Title: Love Traditions (What God is asking you to do in Marriage … Is the same thing He is expecting you to do in your relationship)
Author: Allison Hyacintho
Page Number: 37
Copyright Date: Not stated
General Subject Matter: Christian/Evangelical
ISBN: Not stated
Price: Not stated.
Introduction: The author begins by stating that there is no distinction between Christian relationship and marriage, save for premarital sex and physical intimacy which is forbidden in Christian relationship or courtship. What you do in a relationship will definitely be carried over into marriage. Values or vices manifested in a relationship are what will be evident in marriage.
In the first chapter of the book titled, “Love Theme”, the author defines a love theme as a spiritual declaration for the month, the year or for a project. The love theme tradition helps to set achievable targets and goals for every season and keeps you in the knowledge of your partner’s big plans and next moves.
Chapter Two is titled “The Love Seed.” The love seed is about couples sowing their seeds together on a love theme and thereby harvesting together. The seeds may not necessarily be sowed in the church as they can be sown into the life of less privileged and needy persons.
Chapter Three is titled “The Love Confession.” According to the author, Love Confessions are short Bible verses that couples confess all through their day. Love confessions are faith declarations made by couples to each other, anytime and anywhere. The confessions carry a special kind of weight. The author advises couples to fill their mouth with positive word confessions and let them find expression through them.
Chapter Four is titled, “Five Minutes Prayer in the Spirit.” The focus is to pray for your partner intentionally for 5 minutes, sharing their visions, job, career, dreams, challenges and life pursuit with God. Speak in tongues if you can, and commit all they have planned to achieve into God’s care. You don’t need a room or a church to do this, you can pray in the spirit anywhere you are, on the bus, at the office, on the street, anywhere. The beauty of this love tradition is that it unites two souls together towards God, and helps you present your partner to Him in total sincerity of heart.
Chapter Five is titled, “Celebrate Your Achievements.” Make it a tradition to celebrate each other’s achievements no matter how little. Celebrate those little everyday accomplishments, make it a tradition to celebrate your successes together.
Chapter Six is titled, “Fasting Together.” There is no way you can have a godly relationship without sex and physical intimacy if you two do not make fasting a consistent habit, there’s no chance at all. If you do not learn to discipline your intimate side the devil is going to have a nice time messing and playing with your emotions. You have to know when to zoom off and call your feelings to order.
Chapter Seven is titled, “Finding a Mission.” Invest in something bigger than yourself. Do something that will take the focus off your relationship and helps you participate in a mission to build teamwork. Start a project. Collaborate on a project you would love to complete. Pick activities of interest that you both can actively participate in. The whole point is to do something that requires teamwork, something that will bring you closer to each other, something that will feel like a triumph when completed.
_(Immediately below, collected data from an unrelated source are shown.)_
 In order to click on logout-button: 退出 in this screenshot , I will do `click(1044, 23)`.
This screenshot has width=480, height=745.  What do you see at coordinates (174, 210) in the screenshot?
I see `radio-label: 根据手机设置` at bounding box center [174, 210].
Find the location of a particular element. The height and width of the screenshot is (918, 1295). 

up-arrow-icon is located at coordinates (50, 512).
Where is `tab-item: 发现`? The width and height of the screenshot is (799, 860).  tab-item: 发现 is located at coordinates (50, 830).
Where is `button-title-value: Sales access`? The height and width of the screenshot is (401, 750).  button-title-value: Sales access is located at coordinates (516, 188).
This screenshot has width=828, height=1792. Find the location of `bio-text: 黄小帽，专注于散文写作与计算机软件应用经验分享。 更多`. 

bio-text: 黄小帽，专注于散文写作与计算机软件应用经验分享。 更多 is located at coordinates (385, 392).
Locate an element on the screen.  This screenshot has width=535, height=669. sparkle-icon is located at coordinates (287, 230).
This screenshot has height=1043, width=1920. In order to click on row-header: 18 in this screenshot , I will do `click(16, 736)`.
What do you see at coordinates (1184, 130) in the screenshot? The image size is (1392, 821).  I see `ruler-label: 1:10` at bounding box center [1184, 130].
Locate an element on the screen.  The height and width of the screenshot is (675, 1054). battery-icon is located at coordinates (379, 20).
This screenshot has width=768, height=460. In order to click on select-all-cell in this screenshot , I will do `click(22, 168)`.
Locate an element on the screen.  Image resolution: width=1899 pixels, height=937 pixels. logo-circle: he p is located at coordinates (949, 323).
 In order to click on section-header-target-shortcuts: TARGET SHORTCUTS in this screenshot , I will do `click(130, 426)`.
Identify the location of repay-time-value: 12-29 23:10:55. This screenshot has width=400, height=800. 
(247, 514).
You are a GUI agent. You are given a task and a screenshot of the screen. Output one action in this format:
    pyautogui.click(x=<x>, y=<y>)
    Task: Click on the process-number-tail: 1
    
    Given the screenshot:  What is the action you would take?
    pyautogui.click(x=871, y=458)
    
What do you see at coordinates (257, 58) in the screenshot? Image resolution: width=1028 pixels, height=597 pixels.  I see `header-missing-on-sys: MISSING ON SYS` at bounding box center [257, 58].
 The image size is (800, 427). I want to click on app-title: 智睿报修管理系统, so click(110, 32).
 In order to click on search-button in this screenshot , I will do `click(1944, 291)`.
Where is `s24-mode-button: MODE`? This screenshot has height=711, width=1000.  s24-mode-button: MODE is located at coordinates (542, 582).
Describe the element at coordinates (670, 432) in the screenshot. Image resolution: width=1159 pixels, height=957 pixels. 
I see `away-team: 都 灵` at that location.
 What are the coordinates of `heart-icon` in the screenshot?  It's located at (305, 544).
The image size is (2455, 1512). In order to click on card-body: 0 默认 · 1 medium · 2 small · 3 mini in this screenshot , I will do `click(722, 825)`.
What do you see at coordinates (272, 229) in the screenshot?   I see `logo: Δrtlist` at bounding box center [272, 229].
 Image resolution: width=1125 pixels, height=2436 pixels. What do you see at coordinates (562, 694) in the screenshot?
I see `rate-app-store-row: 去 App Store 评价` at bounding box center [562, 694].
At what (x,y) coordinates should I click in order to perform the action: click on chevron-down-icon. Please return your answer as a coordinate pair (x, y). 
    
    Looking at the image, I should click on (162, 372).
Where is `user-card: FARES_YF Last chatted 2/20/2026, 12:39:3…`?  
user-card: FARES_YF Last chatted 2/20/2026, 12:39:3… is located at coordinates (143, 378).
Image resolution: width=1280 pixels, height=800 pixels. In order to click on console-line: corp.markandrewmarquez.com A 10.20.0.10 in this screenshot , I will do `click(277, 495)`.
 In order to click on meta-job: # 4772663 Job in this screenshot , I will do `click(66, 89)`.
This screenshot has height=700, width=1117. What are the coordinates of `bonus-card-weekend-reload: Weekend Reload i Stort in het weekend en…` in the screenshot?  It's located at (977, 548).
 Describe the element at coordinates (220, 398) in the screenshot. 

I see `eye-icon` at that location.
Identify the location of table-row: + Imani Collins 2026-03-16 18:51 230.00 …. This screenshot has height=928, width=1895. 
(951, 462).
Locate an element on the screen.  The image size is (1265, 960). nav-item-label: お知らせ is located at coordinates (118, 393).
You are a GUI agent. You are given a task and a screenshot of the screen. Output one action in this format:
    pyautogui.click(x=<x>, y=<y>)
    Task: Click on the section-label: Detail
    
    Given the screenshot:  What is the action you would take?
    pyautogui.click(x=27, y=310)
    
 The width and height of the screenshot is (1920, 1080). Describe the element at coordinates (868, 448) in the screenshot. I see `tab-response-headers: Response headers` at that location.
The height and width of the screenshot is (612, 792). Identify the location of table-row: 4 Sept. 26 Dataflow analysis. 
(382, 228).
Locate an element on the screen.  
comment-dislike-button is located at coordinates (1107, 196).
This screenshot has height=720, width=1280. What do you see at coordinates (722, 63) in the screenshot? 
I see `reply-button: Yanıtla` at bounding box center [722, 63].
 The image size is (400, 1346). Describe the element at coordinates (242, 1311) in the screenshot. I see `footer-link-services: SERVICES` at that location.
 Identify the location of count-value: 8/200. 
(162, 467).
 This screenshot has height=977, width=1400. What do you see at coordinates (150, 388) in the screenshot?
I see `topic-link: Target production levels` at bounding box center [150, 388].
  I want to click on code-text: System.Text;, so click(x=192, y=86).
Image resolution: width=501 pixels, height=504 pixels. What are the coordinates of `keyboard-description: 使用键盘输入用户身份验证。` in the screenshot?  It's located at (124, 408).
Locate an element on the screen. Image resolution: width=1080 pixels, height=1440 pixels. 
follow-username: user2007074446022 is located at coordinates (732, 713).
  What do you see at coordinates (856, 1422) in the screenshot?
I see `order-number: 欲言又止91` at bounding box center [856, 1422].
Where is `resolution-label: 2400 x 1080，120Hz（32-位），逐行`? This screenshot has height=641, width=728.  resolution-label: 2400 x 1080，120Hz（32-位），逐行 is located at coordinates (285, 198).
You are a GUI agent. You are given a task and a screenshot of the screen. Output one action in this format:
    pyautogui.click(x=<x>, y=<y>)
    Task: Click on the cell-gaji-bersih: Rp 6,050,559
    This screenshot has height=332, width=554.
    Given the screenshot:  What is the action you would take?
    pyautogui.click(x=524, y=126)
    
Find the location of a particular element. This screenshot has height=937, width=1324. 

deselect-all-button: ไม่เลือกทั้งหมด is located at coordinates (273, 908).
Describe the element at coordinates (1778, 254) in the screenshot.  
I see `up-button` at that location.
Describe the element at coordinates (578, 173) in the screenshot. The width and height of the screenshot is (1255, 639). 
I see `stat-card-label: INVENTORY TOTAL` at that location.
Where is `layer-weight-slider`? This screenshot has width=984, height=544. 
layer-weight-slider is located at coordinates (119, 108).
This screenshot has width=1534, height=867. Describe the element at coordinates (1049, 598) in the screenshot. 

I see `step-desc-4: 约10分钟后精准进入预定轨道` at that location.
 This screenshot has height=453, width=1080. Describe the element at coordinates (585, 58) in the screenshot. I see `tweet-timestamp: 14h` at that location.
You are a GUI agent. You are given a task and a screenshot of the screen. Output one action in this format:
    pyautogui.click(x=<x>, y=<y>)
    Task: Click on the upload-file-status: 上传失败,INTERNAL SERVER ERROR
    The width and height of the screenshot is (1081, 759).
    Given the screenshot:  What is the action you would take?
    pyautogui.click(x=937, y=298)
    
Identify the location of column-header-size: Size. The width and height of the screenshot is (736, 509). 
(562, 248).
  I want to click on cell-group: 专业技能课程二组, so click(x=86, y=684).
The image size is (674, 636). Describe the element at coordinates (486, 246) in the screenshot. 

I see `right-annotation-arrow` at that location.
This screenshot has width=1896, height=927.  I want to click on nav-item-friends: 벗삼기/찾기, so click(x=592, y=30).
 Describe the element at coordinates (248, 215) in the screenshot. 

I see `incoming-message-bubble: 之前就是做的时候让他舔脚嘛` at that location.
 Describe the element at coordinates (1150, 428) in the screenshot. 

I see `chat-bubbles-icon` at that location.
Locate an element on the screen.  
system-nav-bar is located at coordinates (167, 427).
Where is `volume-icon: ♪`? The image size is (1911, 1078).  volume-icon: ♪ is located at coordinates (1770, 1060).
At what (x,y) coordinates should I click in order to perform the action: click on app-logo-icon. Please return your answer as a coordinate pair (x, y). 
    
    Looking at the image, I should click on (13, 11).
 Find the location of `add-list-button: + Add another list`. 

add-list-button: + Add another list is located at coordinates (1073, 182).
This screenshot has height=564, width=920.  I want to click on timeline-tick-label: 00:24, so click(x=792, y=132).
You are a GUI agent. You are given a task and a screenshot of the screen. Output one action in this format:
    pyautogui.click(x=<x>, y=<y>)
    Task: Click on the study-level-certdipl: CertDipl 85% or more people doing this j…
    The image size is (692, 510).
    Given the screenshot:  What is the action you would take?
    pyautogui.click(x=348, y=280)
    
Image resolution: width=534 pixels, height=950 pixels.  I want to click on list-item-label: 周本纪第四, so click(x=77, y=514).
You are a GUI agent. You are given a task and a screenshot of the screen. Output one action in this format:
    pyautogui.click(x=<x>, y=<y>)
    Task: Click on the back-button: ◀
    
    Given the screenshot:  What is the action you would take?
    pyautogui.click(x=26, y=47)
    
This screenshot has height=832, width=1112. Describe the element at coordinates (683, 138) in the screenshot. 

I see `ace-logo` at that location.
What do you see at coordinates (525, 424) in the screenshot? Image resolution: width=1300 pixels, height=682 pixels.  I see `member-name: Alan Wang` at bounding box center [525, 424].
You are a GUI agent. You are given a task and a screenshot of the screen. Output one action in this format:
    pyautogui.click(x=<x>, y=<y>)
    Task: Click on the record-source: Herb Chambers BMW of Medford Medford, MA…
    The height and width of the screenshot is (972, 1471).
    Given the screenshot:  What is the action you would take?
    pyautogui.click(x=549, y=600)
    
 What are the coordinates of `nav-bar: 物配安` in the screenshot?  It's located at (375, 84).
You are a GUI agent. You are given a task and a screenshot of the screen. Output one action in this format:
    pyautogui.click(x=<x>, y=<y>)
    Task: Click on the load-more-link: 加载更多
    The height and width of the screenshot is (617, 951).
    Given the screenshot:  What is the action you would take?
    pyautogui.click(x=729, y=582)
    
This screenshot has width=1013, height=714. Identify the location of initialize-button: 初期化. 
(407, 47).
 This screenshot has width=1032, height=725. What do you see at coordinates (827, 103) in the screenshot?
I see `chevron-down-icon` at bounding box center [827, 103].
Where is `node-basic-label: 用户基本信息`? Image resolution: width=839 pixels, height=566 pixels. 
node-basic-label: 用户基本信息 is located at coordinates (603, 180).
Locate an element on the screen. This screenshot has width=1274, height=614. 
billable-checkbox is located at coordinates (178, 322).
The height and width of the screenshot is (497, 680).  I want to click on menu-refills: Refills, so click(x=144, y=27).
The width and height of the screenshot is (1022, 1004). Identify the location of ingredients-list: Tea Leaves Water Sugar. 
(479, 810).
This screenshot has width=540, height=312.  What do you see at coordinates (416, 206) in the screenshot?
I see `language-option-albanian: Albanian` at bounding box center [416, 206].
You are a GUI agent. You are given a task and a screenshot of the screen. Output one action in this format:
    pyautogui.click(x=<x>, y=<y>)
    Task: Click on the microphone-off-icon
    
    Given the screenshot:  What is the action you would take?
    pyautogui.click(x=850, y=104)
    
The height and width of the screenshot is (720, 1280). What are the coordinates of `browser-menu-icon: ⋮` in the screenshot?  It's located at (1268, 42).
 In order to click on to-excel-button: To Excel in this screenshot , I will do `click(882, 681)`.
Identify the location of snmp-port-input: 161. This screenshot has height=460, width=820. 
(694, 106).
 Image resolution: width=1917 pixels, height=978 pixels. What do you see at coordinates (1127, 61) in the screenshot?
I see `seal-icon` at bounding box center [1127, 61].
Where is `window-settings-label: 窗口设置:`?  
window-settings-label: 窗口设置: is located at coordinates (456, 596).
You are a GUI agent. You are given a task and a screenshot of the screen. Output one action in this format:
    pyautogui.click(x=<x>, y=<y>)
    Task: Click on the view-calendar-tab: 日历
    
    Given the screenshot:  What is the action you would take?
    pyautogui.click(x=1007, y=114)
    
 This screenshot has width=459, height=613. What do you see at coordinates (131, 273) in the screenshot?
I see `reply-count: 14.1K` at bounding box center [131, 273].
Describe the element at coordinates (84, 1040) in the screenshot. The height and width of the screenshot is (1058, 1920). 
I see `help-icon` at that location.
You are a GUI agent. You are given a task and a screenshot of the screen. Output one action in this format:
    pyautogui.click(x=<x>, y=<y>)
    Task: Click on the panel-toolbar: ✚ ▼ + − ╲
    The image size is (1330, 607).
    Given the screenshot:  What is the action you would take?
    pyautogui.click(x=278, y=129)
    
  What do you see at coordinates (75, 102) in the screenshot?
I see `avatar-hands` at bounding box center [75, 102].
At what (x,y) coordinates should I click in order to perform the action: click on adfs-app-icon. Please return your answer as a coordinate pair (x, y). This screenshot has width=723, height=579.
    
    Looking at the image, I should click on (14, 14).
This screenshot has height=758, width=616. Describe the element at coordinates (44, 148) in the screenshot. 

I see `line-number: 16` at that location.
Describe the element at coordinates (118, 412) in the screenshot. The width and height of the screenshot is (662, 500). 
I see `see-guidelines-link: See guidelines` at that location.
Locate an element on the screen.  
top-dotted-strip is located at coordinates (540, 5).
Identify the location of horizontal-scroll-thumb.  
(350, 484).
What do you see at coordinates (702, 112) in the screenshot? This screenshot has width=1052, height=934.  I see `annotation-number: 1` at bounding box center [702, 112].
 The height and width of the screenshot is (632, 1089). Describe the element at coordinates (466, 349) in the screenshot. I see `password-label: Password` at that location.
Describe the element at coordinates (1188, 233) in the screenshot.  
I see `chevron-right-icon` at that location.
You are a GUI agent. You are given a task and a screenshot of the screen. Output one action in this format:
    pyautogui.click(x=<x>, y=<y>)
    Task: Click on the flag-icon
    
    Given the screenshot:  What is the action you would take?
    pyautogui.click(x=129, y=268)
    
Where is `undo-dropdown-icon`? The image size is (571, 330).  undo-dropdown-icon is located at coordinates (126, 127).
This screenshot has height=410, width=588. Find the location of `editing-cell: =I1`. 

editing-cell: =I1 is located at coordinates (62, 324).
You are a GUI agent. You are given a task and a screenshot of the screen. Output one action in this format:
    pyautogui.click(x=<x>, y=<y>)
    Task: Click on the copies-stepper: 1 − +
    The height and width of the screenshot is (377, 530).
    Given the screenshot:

Chapter Eight, which is the last chapter is titled, “One Midnight Hour.” The author insists that he doesn’t know any successful marriage where both husband and wife sleep all through the night every day. According to him, one of the most powerful spiritual advantages that God has given to us is the power of the midnight prayer, a place where all that happens during the day is ultimately controlled. The author advises that we do not have to wait until marriage to learn how important it is to spend one or two midnight hours to pray and study the Word, especially if you’re in a serious relationship leading towards marriage. Learn to pray together at midnight where the focus is maximum, make it a love tradition to stay up for a few minutes some nights to share a word communion.
Book Evaluation & Review:
I found the book in a Christian electronic library. It is an inspiring text, although its proofreading could have been better done, as there were a few typo errors here and there.
In my humble opinion, the author failed to mention two key relationships every Christian should establish with the one they are seriously dating with a view to marry; that of a spiritual mentor and an accountability partner to each other. A mentor is regarded as someone who guides, leads and shares with you along life’s way with Christian principles. A mentor should be someone you respect and who holds similar views and religious convictions as you in vital areas of your life. On the other hand, an accountability partner is a trustworthy friend who is responsible for you and will be answerable to all the time. Experience and history have shown that when courting Christians spend a lot of time together without interventions by these key relationships, there is always a risk of not keeping oneself pure for marriage. Therefore let the one who thinks he stands firm [immune to temptation, being overconfident and self-righteous], take care that he does not fall [into sin and condemnation] – 1 Corinthians 10: 12 (Amplified Bible).